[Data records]
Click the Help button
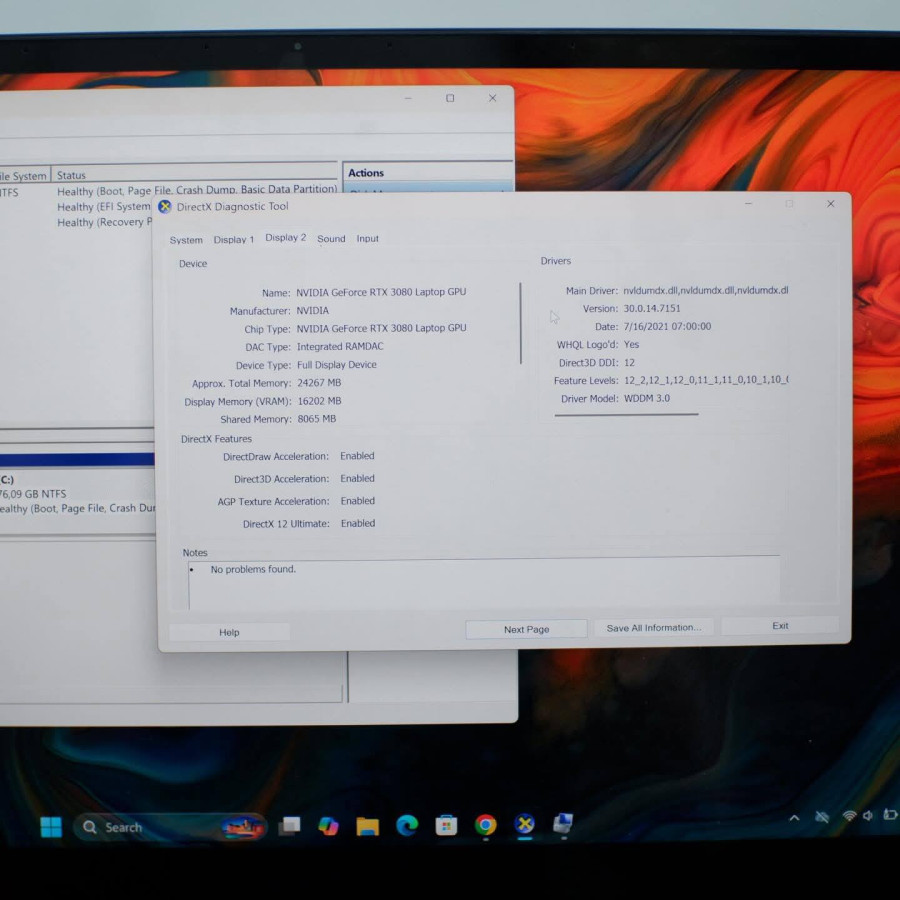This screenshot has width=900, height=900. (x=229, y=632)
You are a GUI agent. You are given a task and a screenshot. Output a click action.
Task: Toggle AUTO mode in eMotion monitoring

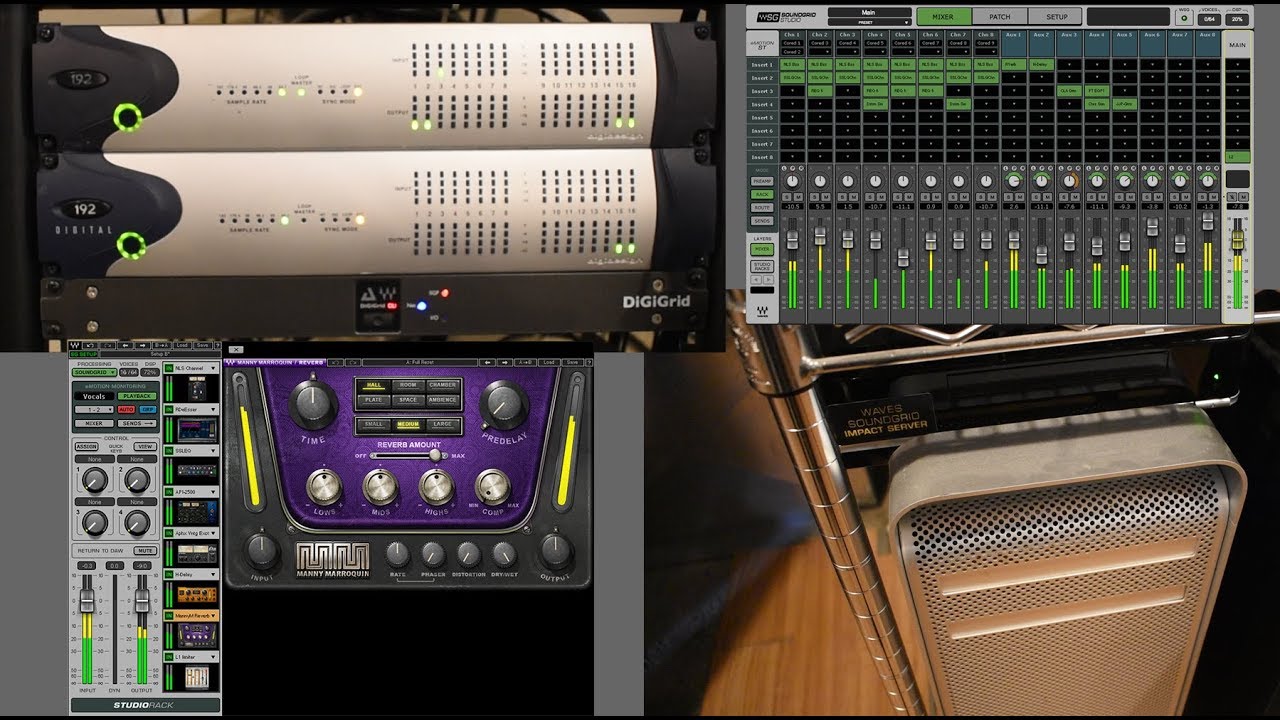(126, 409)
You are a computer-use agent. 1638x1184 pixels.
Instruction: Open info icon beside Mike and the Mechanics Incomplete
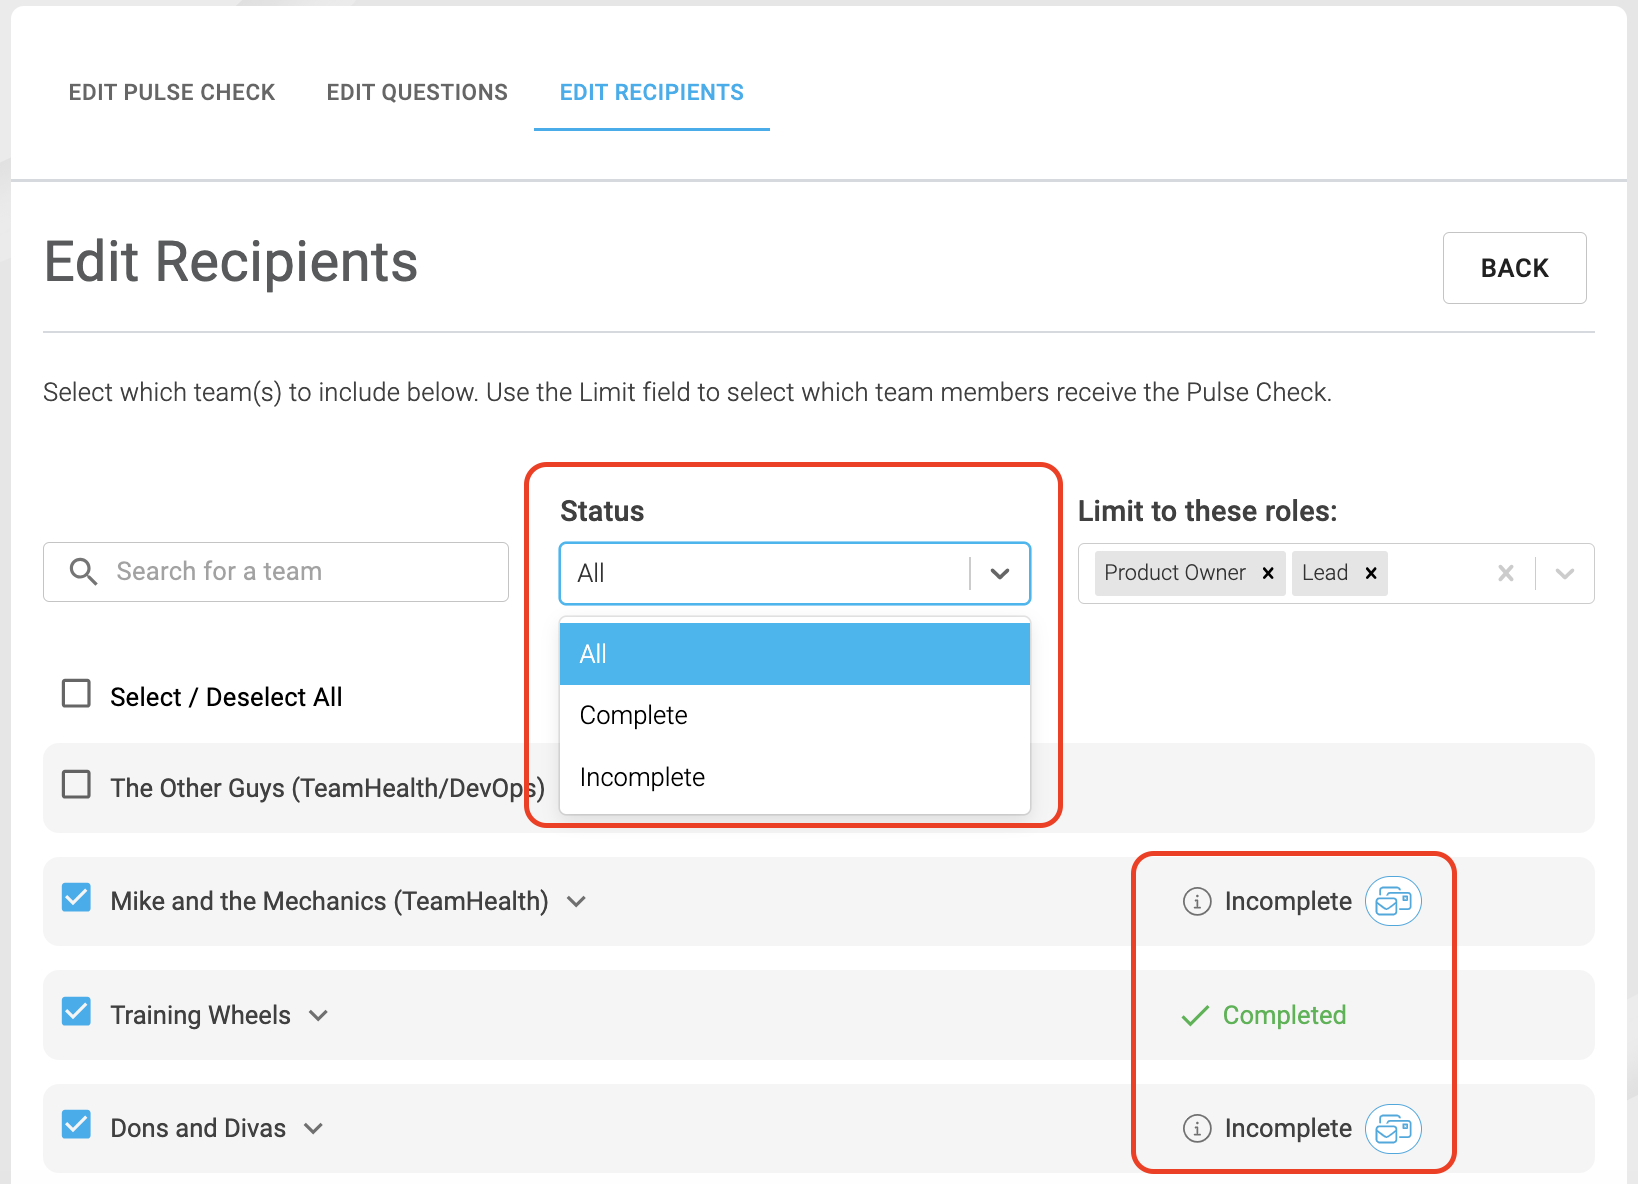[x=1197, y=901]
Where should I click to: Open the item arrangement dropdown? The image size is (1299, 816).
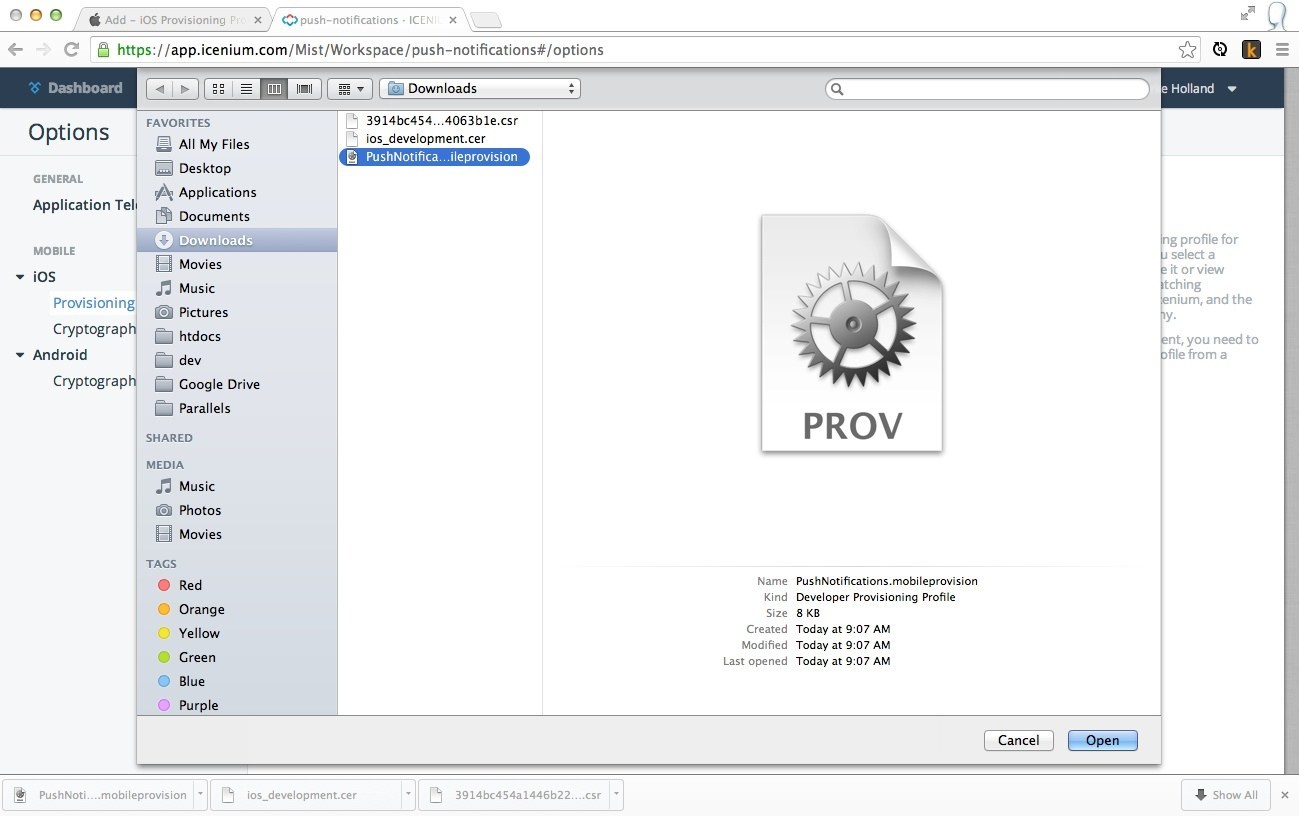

**Task to carry out**:
Only the text of the records belongs in your answer, copied exactly as it appears above.

**Answer section**:
Click the Help button
This screenshot has width=900, height=900. (x=229, y=632)
You are a GUI agent. You are given a task and a screenshot. Output a click action.
Task: Toggle AUTO mode in eMotion monitoring

(126, 409)
You are a computer-use agent. 1638x1184 pixels.
Instruction: Open info icon beside Mike and the Mechanics Incomplete
[x=1197, y=901]
Where should I click to: Open the item arrangement dropdown? The image size is (1299, 816).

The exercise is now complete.